*** EXERCISE DATA ***

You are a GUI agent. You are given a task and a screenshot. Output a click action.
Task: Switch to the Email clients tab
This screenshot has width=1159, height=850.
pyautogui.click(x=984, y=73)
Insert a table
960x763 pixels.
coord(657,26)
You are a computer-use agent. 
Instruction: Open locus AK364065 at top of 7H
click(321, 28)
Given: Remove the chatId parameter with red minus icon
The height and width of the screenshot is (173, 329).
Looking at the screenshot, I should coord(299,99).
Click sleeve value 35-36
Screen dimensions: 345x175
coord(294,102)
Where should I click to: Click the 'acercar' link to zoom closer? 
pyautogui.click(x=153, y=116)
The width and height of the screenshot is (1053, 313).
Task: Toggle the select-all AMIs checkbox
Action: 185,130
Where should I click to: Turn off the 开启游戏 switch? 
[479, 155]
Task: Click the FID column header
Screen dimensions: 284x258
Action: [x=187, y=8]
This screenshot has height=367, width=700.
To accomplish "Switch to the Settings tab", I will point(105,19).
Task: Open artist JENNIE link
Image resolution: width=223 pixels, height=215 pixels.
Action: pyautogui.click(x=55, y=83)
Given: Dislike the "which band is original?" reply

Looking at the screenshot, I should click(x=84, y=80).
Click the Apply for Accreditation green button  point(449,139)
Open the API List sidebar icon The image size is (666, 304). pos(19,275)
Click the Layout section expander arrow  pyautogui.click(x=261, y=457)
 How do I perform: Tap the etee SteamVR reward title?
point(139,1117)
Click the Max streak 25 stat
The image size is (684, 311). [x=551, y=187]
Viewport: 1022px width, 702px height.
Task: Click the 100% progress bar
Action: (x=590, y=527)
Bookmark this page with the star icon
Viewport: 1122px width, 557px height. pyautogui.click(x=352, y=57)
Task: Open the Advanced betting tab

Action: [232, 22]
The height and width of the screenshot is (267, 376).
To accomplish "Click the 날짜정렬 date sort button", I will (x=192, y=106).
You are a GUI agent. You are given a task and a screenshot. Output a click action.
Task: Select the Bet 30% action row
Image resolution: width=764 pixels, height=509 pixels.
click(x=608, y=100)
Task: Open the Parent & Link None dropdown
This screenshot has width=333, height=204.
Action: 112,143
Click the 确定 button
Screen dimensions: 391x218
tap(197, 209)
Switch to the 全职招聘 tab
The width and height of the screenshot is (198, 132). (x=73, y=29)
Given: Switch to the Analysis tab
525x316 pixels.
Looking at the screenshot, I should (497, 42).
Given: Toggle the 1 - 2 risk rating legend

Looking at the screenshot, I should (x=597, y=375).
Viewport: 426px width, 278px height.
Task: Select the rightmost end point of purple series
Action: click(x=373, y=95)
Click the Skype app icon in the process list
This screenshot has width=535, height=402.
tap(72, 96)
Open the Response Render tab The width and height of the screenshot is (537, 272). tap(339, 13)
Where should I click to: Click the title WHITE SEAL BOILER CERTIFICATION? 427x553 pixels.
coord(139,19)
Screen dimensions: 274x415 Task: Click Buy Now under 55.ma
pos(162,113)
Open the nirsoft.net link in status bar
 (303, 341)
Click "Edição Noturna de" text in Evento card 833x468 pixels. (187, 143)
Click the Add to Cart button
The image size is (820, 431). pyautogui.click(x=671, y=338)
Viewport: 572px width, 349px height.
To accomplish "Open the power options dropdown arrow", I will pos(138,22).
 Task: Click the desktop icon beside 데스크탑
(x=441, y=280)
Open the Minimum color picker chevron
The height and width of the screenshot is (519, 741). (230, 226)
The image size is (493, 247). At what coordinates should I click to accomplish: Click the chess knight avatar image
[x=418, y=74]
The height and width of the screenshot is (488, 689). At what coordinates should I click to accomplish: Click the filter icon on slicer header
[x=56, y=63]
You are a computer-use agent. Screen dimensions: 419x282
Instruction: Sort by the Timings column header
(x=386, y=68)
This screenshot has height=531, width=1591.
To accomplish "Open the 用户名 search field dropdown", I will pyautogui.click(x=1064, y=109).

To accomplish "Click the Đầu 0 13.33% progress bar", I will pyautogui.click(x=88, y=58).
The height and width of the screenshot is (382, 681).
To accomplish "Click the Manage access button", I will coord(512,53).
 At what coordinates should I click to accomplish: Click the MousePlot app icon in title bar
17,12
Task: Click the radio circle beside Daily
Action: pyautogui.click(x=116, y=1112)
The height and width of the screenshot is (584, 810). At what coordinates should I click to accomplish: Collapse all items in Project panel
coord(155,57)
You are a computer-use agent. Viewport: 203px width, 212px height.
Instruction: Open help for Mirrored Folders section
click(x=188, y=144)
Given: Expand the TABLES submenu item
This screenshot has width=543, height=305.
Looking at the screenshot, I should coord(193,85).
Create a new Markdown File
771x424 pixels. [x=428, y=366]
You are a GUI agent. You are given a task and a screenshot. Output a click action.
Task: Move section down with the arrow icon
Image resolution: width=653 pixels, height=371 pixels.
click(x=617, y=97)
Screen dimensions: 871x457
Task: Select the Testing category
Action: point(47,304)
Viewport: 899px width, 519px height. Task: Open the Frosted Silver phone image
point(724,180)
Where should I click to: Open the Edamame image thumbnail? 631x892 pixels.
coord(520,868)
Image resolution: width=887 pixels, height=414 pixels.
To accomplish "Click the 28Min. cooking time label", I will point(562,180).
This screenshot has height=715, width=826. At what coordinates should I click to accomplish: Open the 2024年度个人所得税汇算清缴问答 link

*** End of EXERCISE DATA ***

_TASK TO CARRY OUT_
Scan the lines above for the word "arrow", then copy each line that has it.

_THE COMPLETED TASK_
Click the Layout section expander arrow  pyautogui.click(x=261, y=457)
To accomplish "Open the power options dropdown arrow", I will pos(138,22).
Task: Move section down with the arrow icon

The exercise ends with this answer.